» **Exercise goal**: Continue "The Upside of Ticking a Box," the essay below on diversity quotas, starting after its last paragraph.

» **Passage provided**:
:::::

The Upside of Ticking a Box

by Julie Graber | on 17 Mar 2020

Another day, another article finding fault with efforts to encourage greater diversity on boards and in the workplace. This recent one, The problem with diversity targets in the workplace, trots out the same old excuse - that targets, quotas, or requirements reduce diversity initiatives to ticking the box to fulfill the requirement. And we all know what that means: unqualified diversity hires. (Cue the scary music.)

The problem is that we’ve done all that we should have to change attitudes toward the need for diversity. We’ve run the numbers, we’ve done the research, we’ve documented the business case, and we’ve made it easier to find diverse candidates (in case they can’t find any), and the numbers have barely budged. Just last week, as mentioned in the article, the UNDP released findings from a study that showed that in spite of all of the efforts to change people’s attitudes towards women, “close to 90 percent of men and women hold some sort of bias against women.” Half of men and women still believe men make better political leaders, and while in the minority, 40% still believe that men are better business leaders.

:::::

» **Listed entries**:
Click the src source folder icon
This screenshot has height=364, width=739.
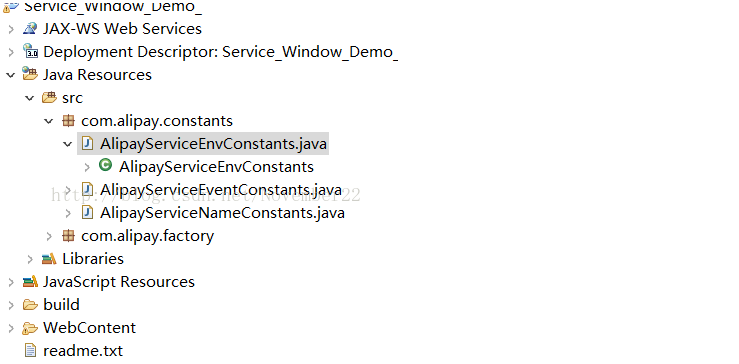point(49,98)
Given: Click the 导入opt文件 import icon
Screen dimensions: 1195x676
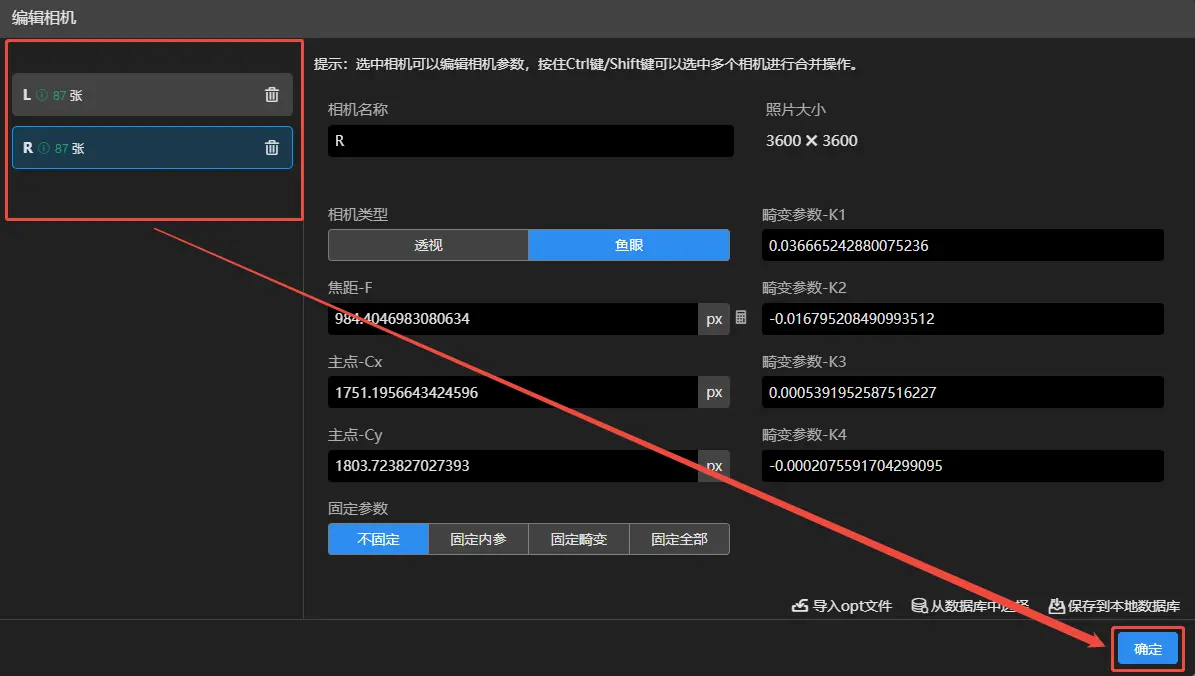Looking at the screenshot, I should [x=799, y=606].
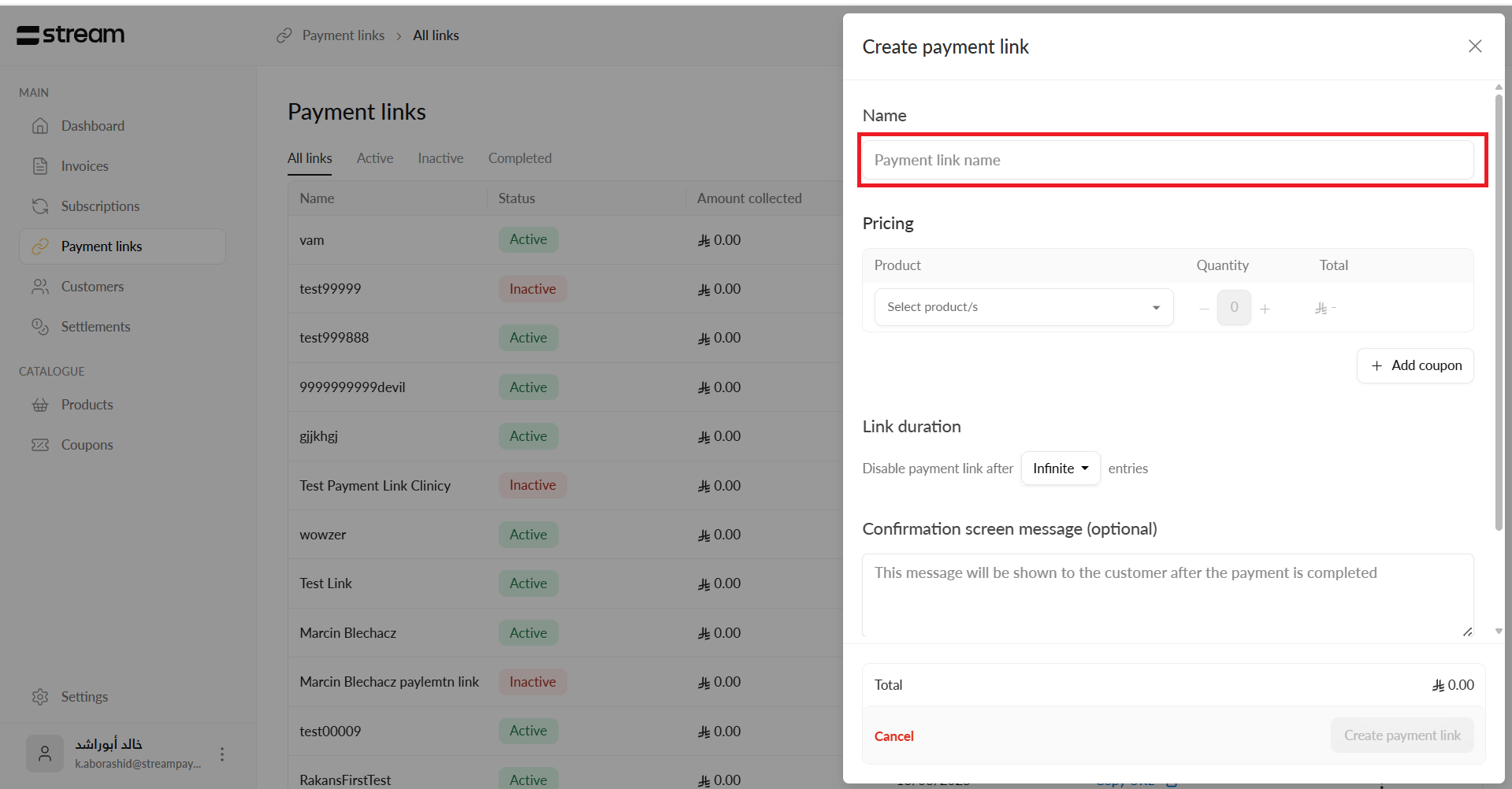Close the Create payment link panel

tap(1475, 46)
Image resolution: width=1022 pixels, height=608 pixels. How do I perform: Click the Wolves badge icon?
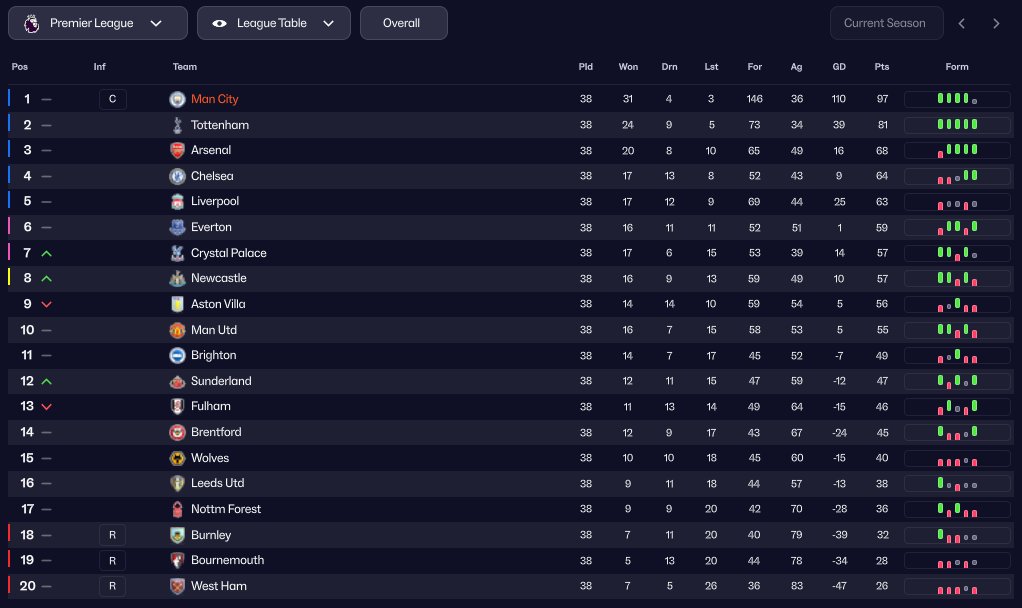(x=177, y=458)
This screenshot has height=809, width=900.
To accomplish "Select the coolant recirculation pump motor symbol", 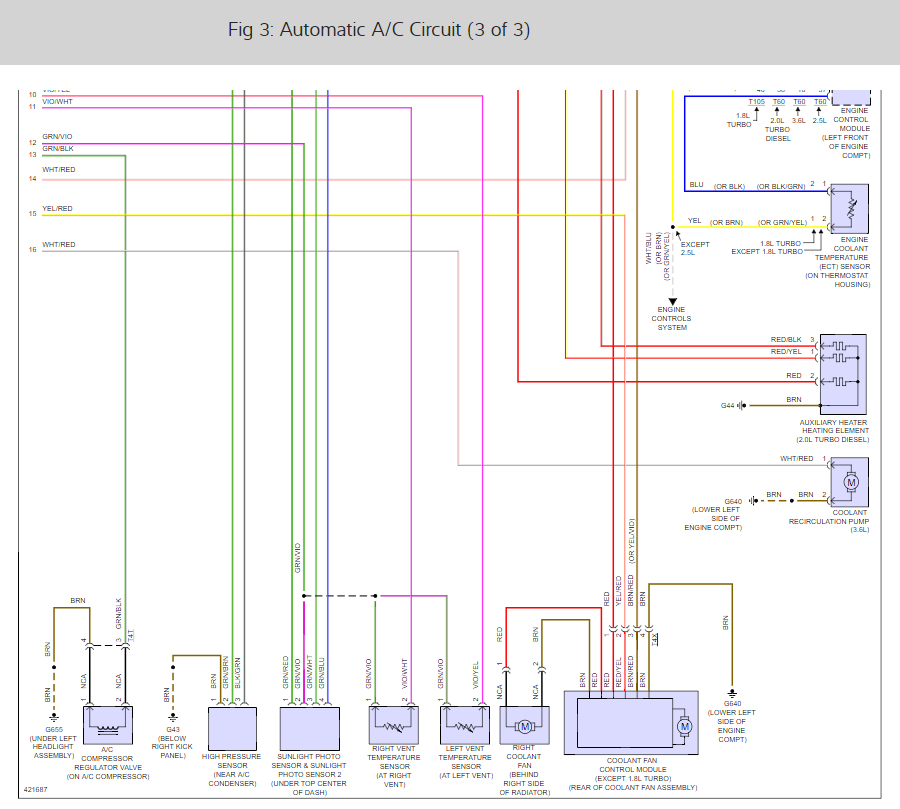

:::::

» **Response for this exercise**:
Fortunately, there are two ways to work this equation. Social psychology tells us that if efforts to change attitudes haven’t resulted in changes in behavior, then changes in behavior can often lead to changes in attitude. So yes, we’re going to make you tick the box until you believe deep in your heart that we need diversity at the table, until you have internalized a commitment to diversity to the point that your behavior reflects that value, attitude, and belief. 

General Patton was reportedly asked how he ‘wins hearts and minds.’ His answer: 

“Grab them by the balls and their hearts and minds will follow.”

Diversity targets, requirement, and quotas are simply efforts to change attitudes by requiring a change in behavior (the grab). It may start with ticking a box, but if made to do it often enough, hopefully it will create a change in attitudes that will ultimately be reflected in the organization's DNA.  

Frankly I would have thought a company named after “walk the talk and talk the walk” would have understood this how this strategy works.